Activated factor XII activates factor XI.
Activated factor XI activates factor IX.
Activated factor IX forms a complex with factor VIII, which activates factor X (prothrombin activator)

Calcium and phospholipids from platelets are also required.
Describe the extrinsic clotting system?
Rapid pathway – takes 15 seconds to cause clotting Trigger – release of tissue thromboplastin – a protein and phospholipid mixture that activates factor VII. Tissue thromboplastin and activated factor VII activate factor IX and X.

Calcium, phopholipids and factor V also required.

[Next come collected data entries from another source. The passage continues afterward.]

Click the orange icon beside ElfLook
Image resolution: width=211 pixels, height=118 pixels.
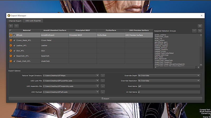pyautogui.click(x=11, y=35)
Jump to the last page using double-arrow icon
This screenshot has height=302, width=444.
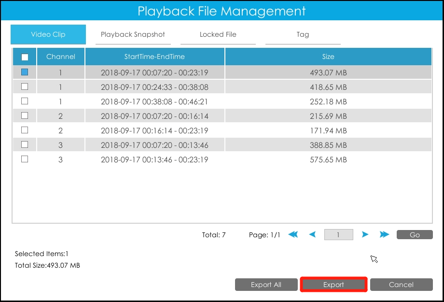385,234
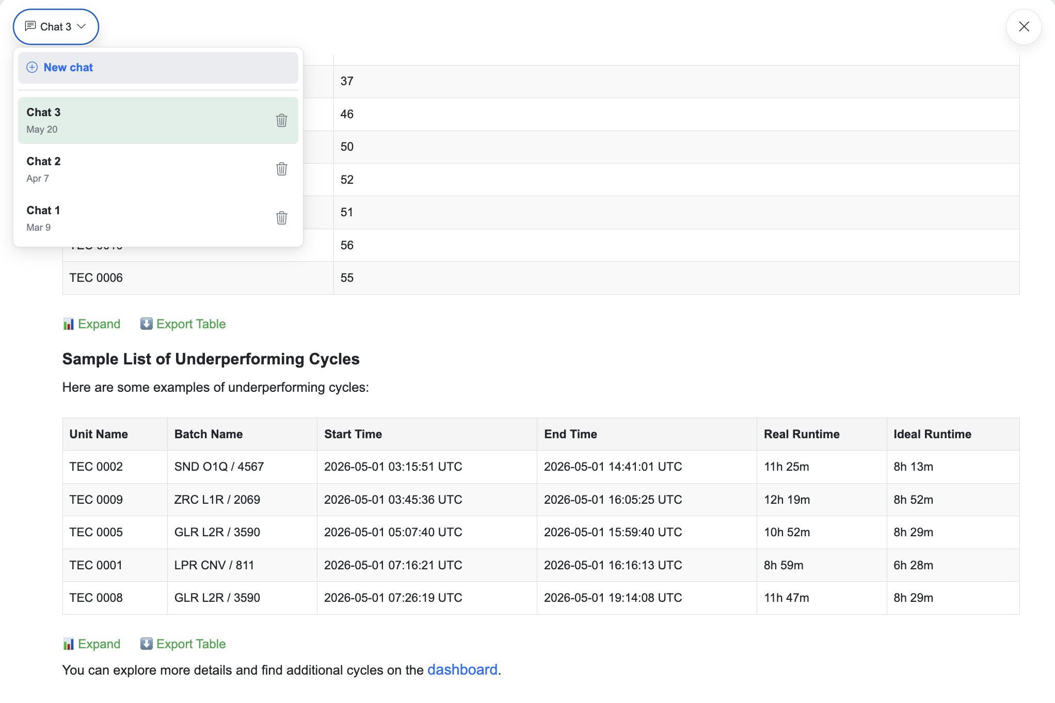Click the chart icon beside lower Expand
1055x703 pixels.
tap(68, 644)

What are the anticoagulant factors produced by endothelium?
Prostacyclin and NO which are vasodilators and antiaggregators. Tissue plasminogen activator (and TPA inhibitors) – activates plasminogen Thrombomodulin – binds thrombin, complex activates protein C
Protein S
What are the procoagulant factors produced by endothelium?

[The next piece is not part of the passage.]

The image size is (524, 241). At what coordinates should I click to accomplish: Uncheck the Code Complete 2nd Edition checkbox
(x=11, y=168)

Von Willebrand Factor – essential for binding of platelets to extracellular matrix. Tissue thromboplastin – activates extrinsic clotting cascade.
Describe thromboxane A2 and prostacyclin?
Thromboxane A2 has an aggregating effect that is counteracted by prostacyclin that has an antiaggregating effect.
What is antithrombin III?
Circulating protease inhibitor that binds to serine proteases in clotting cascade and blocks their action. Affects thrombin, factors IX, X, XI and XII. Other proteases include alpha1 antiprotease, alpha2 macroglobulin, alpha2 antiplasmin.
What is heparin?
Mixture of sulfated polysaccharides which facilitates binding of antithrombin III.
Describe the fibrinolytic system?
Thrombomodulin is a thrombin binding protein produced by endothelial cells (except cerebral microcirculation). Thrombomodulin-thrombin complex activates protein C.

Activated protein C inactivates factor VIII and V and inactivates inhibition of TPA.
Plasmin formed from plasminogen by action of thrombin, TPA and kallikrein Plasminogen is also activated by binding to endothelium. Plasmin lyses fibrin.